T. Wayne "Curly" Smart

Personal information
- Nickname: Curly Smart
- Other names: Wayne Smart
- Born: Thurman Wayne Smart 1904 Ostrander, Ohio, U.S.
- Died: November 14, 1976 (aged 71–72) Delaware, Ohio, U.S.
- Resting place: Oak Grove Cemetery
- Occupation: Harness racing driver;
- Years active: 1922-1971

Horse racing career
- Sport: Harness racing
- Career wins: 1,873

Major racing wins
- Little Brown Jug (1946, 1952) Old Oaken Bucket (1955, 1957)

Honors
- United States Harness Racing Hall of Fame (1970)

= T. Wayne Smart =

American harness racing driver (1904–1976)

T. Wayne Smart (1904 – November 14, 1976), also known as Curly Smart, was an American harness racing driver and horse trainer who was a two-time winner of the Little Brown Jug and a 1970 inductee of the Harness Racing Museum & Hall of Fame.

==Early life==
Born Thurman Wayne Smart, his birthplace was Ostrander, Ohio, in the United States.

==Career==
Nicknamed Curly Smart, he began his driving career in 1922 at age 17, piloting one of his uncle's horses in a county fair race at Marion, Ohio. During the early "shortship" race, he drove a pacer owned by his uncle named Dan Logan. After taking his first win, he began to pursue the sport of harness racing. He quickly established himself as a driver-trainer of standardbred racehorses.

===Little Brown Jug===
His early reputation in the mid-1940s was tied to his work at the local fairgrounds in Delaware, Ohio, where he was the co-founder of the Little Brown Jug harness racing classic. Smart won the first-ever Little Brown Jug in 1946 with Ensign Hanover. He walked away with $35,358.25 on September 18, 1946, after competing in front of 27,000 spectators. His second win at the Little Brown Jug came with Meadow Rice in 1952 during the event's seventh annual edition.

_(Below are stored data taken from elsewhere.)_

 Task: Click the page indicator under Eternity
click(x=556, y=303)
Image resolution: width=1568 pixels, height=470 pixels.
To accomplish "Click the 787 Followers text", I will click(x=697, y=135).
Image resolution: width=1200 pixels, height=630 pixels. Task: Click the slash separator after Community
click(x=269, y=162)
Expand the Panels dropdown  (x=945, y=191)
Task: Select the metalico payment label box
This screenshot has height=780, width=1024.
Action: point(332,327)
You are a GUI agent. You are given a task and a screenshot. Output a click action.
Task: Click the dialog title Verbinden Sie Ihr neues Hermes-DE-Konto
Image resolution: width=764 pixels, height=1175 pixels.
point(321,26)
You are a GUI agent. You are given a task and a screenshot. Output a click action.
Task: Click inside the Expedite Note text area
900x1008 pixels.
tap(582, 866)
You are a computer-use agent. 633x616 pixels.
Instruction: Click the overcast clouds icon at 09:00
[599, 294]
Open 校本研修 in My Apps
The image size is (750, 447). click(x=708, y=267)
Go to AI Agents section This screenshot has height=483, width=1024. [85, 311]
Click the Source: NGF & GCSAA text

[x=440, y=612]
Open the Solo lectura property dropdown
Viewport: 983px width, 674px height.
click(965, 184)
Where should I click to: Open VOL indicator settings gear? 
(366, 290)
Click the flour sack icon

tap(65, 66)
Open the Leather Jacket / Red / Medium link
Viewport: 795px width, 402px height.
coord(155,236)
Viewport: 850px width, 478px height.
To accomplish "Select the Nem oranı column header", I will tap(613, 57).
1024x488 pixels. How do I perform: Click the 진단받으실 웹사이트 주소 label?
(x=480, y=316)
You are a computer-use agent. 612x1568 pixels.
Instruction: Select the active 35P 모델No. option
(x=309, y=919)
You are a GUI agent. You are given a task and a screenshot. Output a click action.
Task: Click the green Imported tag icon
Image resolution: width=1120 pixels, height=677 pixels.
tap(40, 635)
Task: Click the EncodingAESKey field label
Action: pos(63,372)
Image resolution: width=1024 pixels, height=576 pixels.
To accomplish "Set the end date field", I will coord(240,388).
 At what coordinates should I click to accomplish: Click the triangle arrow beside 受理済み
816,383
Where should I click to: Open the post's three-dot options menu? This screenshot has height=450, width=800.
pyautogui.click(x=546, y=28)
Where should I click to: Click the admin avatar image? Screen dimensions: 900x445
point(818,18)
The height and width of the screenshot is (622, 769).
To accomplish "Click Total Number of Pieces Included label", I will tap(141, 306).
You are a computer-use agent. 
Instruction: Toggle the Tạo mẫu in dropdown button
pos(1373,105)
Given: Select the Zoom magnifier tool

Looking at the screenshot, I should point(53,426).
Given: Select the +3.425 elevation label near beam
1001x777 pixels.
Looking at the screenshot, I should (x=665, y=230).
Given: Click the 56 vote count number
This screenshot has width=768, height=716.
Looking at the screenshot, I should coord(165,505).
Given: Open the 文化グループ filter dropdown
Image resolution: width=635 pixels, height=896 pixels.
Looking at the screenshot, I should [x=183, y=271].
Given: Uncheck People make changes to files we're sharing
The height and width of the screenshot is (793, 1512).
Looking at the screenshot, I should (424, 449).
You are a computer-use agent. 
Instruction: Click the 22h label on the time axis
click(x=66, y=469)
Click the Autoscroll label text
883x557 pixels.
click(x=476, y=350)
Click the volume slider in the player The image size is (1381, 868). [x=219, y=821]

====Track superintendent====
He was the track superintendent of Delaware County Fairgrounds racetrack and spent years transforming it into the world's fastest half-mile track. He became widely regarded for his knowledge of harness track maintenance and provided construction and maintenance consulting services across the country.

====Smart Stable====
He operated a private racing stable in central Ohio and served as the exclusive trainer for Joe Neville, the Little Brown Jug chairman, by the mid-1940s. During 1945, Neville's stable included a horse named Curly Smart after the harness driver and another named Delaware Gazette. He had a five-year stint as a trainer for the Neville stable.

===Castleton Farm===
During the 1950 season, he trained a number of Castleton horses. In November 1950, the Ohioan signed a contract to become a trainer at Castleton Farm, a breeding and racing operation in Lexington, Kentucky, for three seasons. The contract ensured that Smart would carry on as adviser to the Neville Stable. He was head trainer of the racing stable of Frederick L. Van Lennep, head of Castleton Farm, for 10 years. Castleton Farm of Lexington owned the horses under Smart's direction, and in 1954 Fred Bach came aboard as the stable's second trainer.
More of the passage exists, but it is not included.